# [TASK DIRECTIONS]
The records that follow are to be copied word for word. Pictures should be omitted.

----- DATA SUPPLIED

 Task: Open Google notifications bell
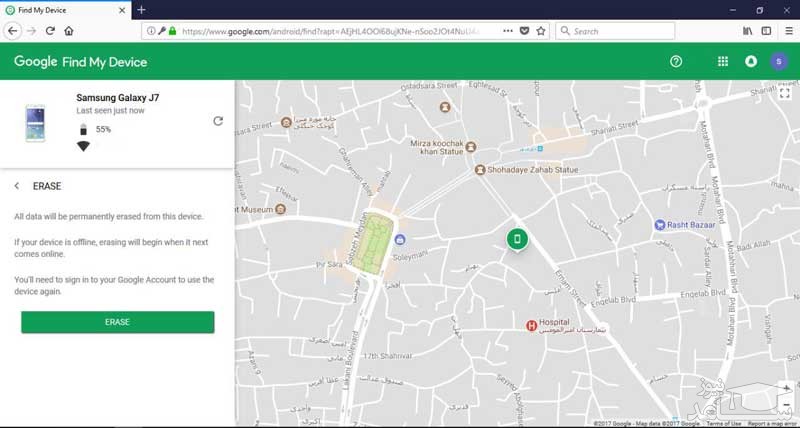tap(751, 61)
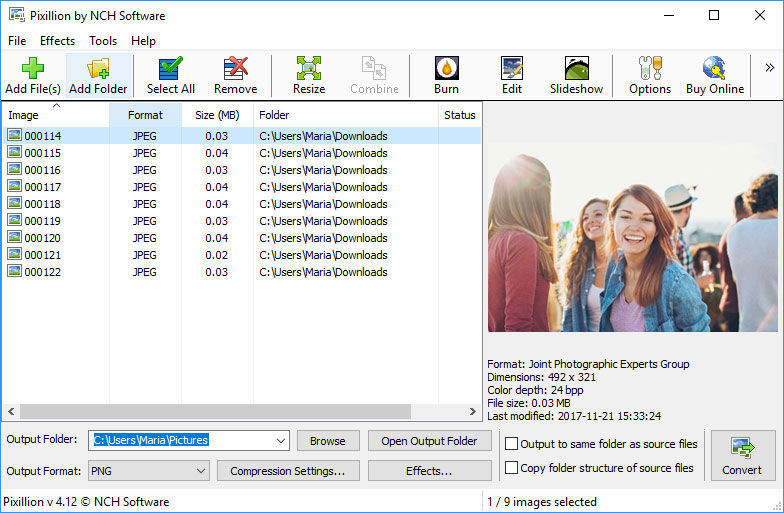Screen dimensions: 784x513
Task: Open the Output Format PNG dropdown
Action: (x=198, y=471)
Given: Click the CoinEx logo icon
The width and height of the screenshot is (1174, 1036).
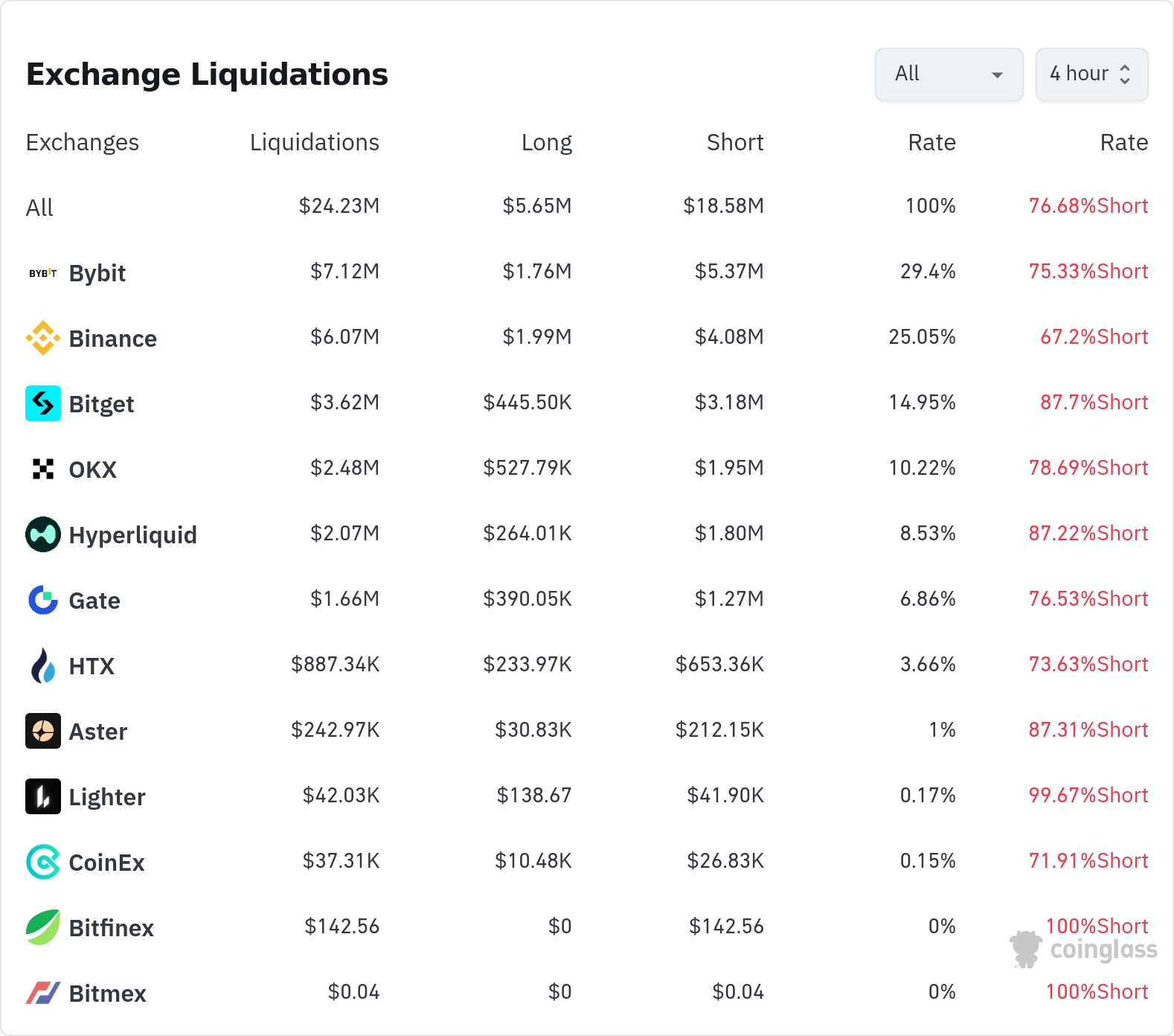Looking at the screenshot, I should click(x=43, y=862).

----------

# [SOLUTION TO THIS TASK]
 Task: Open Google notifications bell
tap(751, 61)
Screen dimensions: 784x513
Task: Open the Output Format PNG dropdown
Action: (x=198, y=471)
Given: Click the CoinEx logo icon
The width and height of the screenshot is (1174, 1036).
Looking at the screenshot, I should click(x=43, y=862).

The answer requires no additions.